Work order → Lines from the records below that contain the word "computer" are to be copied out.

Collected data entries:
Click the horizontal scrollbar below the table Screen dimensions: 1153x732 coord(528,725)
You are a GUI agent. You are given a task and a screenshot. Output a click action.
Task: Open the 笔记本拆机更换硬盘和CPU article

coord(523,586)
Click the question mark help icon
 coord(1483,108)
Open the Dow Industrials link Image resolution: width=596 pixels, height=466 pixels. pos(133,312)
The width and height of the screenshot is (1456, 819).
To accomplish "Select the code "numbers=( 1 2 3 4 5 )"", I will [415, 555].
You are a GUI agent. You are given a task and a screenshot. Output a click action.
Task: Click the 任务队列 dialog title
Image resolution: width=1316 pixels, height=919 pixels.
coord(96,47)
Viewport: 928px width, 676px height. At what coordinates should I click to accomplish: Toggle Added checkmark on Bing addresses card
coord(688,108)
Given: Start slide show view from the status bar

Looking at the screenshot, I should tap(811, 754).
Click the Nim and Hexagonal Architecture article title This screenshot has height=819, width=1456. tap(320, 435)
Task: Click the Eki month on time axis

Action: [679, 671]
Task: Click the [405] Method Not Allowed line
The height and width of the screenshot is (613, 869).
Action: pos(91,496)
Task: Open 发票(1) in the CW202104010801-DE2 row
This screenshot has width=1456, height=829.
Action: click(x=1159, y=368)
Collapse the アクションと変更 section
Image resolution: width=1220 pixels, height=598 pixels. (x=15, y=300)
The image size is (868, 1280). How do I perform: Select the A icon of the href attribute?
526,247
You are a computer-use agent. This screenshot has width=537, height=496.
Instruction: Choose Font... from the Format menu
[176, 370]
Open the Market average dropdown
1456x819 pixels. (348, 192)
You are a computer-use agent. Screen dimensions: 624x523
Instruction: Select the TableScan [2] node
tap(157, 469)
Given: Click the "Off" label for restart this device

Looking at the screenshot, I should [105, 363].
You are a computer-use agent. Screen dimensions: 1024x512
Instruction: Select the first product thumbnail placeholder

Completed task →
You are a computer-use agent. This screenshot has width=537, height=496.
You are a computer-use agent. Screen dimensions: 624x523
You are a computer-use agent. Screen dimensions: 1024x512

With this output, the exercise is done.